PROBLEM DETAILS: Out of all the lines below, count those with the word "computer". Give the number only.

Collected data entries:
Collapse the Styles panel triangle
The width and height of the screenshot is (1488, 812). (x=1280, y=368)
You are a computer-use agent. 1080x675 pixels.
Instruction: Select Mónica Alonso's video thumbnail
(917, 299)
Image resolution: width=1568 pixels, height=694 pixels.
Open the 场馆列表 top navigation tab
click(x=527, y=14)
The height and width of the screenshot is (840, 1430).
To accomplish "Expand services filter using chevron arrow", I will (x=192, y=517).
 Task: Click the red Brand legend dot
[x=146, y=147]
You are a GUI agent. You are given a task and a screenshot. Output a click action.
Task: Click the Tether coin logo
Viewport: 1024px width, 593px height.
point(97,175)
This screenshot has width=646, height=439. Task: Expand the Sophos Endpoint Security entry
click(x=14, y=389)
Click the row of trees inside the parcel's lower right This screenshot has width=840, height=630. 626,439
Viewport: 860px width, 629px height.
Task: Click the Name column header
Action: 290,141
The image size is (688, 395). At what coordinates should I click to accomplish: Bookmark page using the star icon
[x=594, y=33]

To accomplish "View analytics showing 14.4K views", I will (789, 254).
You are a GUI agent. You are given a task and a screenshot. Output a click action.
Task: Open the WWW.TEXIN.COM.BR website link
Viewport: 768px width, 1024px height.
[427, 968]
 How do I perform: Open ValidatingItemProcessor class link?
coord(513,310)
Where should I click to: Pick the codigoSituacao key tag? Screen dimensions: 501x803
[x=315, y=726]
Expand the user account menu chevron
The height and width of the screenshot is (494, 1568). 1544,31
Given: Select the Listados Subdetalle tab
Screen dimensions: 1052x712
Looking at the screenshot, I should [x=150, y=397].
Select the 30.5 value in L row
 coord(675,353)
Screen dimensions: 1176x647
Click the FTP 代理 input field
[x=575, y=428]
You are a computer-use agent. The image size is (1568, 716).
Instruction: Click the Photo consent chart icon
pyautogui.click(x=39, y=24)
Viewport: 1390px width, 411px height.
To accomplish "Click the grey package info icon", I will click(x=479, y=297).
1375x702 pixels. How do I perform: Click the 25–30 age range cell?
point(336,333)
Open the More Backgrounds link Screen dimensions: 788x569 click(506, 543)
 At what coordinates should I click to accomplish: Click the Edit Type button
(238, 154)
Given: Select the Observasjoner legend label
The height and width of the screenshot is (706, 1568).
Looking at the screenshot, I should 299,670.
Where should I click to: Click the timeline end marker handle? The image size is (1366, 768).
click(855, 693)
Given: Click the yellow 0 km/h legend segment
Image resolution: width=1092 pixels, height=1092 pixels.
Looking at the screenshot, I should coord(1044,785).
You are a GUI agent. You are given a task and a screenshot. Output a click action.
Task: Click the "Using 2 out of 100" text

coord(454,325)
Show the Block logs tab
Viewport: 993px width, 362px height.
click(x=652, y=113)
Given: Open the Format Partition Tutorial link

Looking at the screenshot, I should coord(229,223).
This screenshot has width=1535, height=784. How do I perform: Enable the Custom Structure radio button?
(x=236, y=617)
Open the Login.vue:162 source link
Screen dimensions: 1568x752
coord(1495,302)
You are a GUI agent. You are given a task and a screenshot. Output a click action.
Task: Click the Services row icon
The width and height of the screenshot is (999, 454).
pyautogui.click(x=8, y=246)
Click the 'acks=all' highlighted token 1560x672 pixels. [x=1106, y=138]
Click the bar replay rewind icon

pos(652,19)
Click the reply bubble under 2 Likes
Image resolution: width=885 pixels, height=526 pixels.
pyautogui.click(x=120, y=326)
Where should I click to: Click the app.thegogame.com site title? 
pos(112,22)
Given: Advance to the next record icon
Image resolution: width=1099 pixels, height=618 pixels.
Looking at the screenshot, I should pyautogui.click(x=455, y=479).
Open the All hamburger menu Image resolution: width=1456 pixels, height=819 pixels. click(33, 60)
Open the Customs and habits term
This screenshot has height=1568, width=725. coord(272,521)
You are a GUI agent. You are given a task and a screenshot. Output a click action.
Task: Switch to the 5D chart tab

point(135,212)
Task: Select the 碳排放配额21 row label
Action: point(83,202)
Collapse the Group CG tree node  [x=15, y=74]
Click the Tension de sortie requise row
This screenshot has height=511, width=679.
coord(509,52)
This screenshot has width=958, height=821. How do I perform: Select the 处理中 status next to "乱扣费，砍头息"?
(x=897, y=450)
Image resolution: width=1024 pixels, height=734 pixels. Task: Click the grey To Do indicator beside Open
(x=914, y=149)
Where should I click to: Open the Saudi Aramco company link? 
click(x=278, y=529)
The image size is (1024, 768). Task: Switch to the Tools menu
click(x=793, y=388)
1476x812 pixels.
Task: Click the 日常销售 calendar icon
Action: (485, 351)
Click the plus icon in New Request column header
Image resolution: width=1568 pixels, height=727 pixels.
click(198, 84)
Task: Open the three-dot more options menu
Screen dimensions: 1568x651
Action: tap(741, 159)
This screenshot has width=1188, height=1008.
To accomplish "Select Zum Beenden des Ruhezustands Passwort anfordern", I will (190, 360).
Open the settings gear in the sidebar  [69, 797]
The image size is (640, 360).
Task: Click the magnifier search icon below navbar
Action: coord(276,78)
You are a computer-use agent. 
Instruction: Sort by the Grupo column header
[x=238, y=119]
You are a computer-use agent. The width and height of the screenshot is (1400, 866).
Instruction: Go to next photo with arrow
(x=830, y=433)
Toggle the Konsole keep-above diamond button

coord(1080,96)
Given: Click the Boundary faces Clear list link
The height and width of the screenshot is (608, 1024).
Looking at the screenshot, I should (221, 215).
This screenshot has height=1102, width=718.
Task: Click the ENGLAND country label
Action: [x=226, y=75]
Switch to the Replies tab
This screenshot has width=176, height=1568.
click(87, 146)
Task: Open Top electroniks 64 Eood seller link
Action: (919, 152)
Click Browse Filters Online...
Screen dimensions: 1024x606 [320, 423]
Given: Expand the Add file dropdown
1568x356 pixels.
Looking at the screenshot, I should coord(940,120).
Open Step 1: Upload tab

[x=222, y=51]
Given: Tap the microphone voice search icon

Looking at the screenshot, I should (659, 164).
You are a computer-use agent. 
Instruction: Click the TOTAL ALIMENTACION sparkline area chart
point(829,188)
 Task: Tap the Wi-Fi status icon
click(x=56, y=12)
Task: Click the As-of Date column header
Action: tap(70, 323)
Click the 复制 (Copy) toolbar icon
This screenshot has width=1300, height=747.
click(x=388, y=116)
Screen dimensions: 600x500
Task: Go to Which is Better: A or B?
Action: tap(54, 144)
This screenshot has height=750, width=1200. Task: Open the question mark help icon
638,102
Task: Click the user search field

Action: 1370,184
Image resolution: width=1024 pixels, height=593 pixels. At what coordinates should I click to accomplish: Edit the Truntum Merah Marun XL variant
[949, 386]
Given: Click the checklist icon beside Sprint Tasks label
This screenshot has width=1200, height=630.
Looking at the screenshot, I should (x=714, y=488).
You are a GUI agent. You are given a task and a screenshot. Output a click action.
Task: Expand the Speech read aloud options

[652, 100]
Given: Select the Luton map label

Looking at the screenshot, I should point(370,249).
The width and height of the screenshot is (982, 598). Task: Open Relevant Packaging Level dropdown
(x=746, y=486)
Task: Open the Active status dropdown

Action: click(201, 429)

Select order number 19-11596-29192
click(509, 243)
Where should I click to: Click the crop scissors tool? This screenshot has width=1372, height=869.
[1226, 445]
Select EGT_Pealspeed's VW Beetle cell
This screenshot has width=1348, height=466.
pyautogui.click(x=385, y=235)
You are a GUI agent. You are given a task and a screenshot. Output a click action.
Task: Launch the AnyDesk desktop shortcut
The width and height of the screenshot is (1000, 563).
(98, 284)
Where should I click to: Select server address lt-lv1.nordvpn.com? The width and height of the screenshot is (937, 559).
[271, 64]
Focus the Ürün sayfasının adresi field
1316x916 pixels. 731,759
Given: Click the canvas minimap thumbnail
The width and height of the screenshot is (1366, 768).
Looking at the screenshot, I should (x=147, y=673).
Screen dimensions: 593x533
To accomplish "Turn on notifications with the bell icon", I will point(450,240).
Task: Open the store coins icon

THE COMPLETED TASK: 5